Her advice to the G.W. Bush administration on Iran is eminently sensible. I particularly found insightful and on the mark this line:

As for Iran’s choleric and anti-Semitic new president, he will be swallowed up by internal rivals if he is not unwittingly propped up by external foes.

But here is the entire Madeleine Albright “Iran Action Plan“:

While this is not an administration known for taking advice, I offer three suggestions: the first is to understand that although we all want to “end tyranny in this world”, that is a fantasy unless we begin to solve hard problems. Iraq is increasingly a gang war that can be solved in one of two ways: by one side imposing its will or by all the legitimate players having a piece of the power. The US is no longer able to control events in Iraq, but it can still play a useful role as referee.
Second, the US administration should disavow any plan for regime change in Iran; not because the regime should not be changed but because US endorsement of that goal only makes it less likely. In today’s warped political environment, nothing strengthens a radical government more than Washington’s overt antagonism. It is also common sense to presume that Iran will be less willing to co-operate in Iraq and to compromise on nuclear issues if it is being threatened with destruction. As for Iran’s choleric and anti-Semitic new president, he will be swallowed up by internal rivals if he is not unwittingly propped up by external foes.
Third, the US administration must stop playing solitaire while Middle East and Persian Gulf leaders play poker. The president’s “march of freedom” is not the big story in the Muslim world, where Shia Muslims suddenly have more power than they have had in 1,000 years; it is not the big story in Lebanon, where Iran is filling the vacuum left by Syria; it is not the story among Palestinians, who voted – in western eyes – freely, and wrongly; it is not even the big story in Iraq, where the top three factions in the recent elections were all supported by decidedly undemocratic militias.
In the long term, the future of the Middle East may well be determined by those in the region dedicated to the hard work of building democracy. I certainly hope so. But hope is not a policy. In the short term, we must recognise that the region will be shaped primarily by fairly ruthless power politics in which the clash between good and evil will be swamped by differences between Sunni and Shia, Arab and Persian, Arab and Kurd, Kurd and Turk, Hashemite and Saudi, secular and religious and, of course, Arab and Jew. This is the world, the president pledges in his national security strategy, that “America must continue to lead”. Actually it is the world he must begin to address — before it is too late.
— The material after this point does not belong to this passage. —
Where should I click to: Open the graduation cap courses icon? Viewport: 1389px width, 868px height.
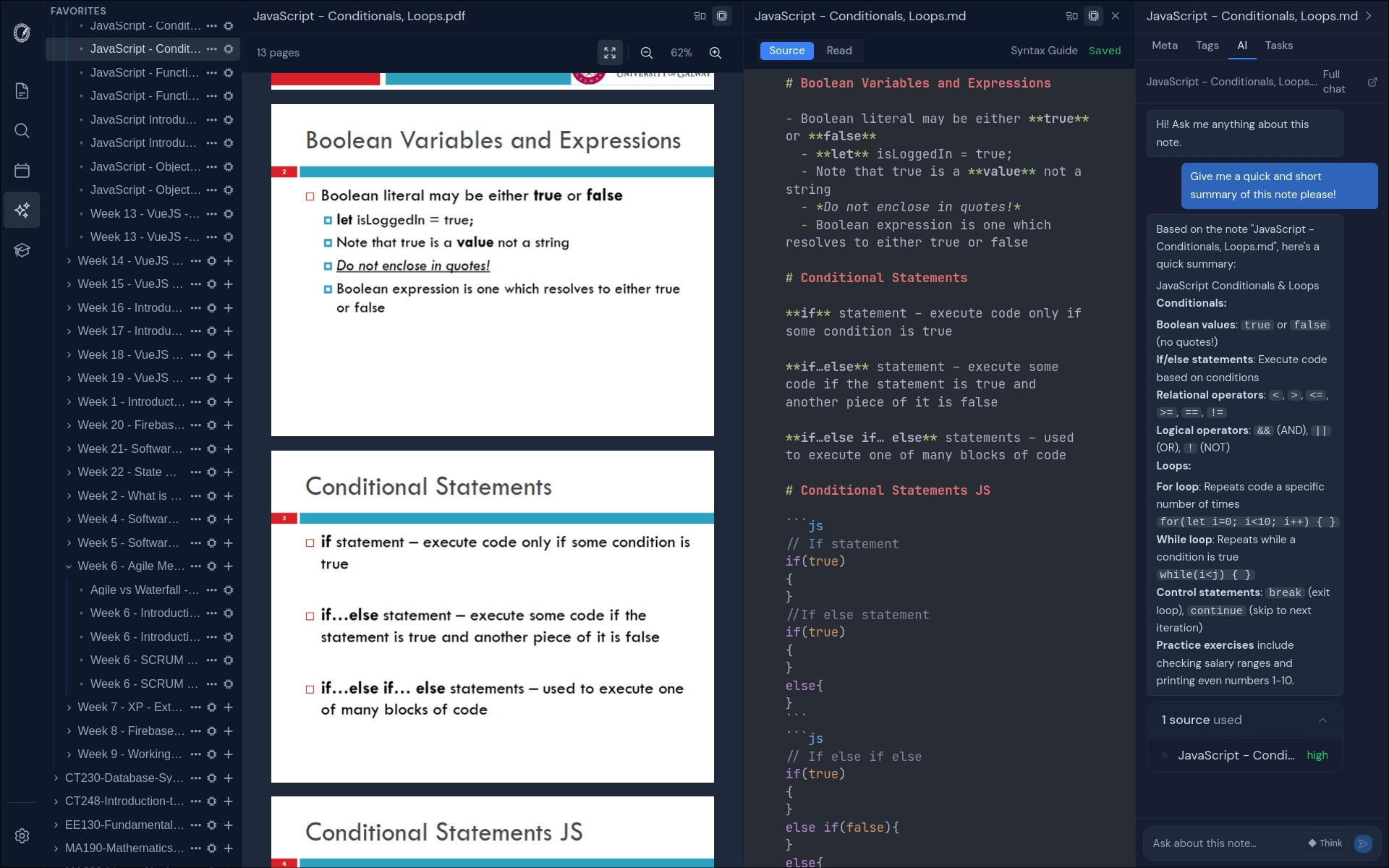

Just to be clear, what Secretary Albright has put forward is similar to what most sensible realists would suggest — and there are far, far more realists who are Republican than Democrat.
— Steve Clemons
UPDATE: The Financial Times piece linked above is complicated to get because of registration requirements, but a similar article by Albright also appeared in the Los Angeles Times.
Thanks to LF for sending the LA Times link.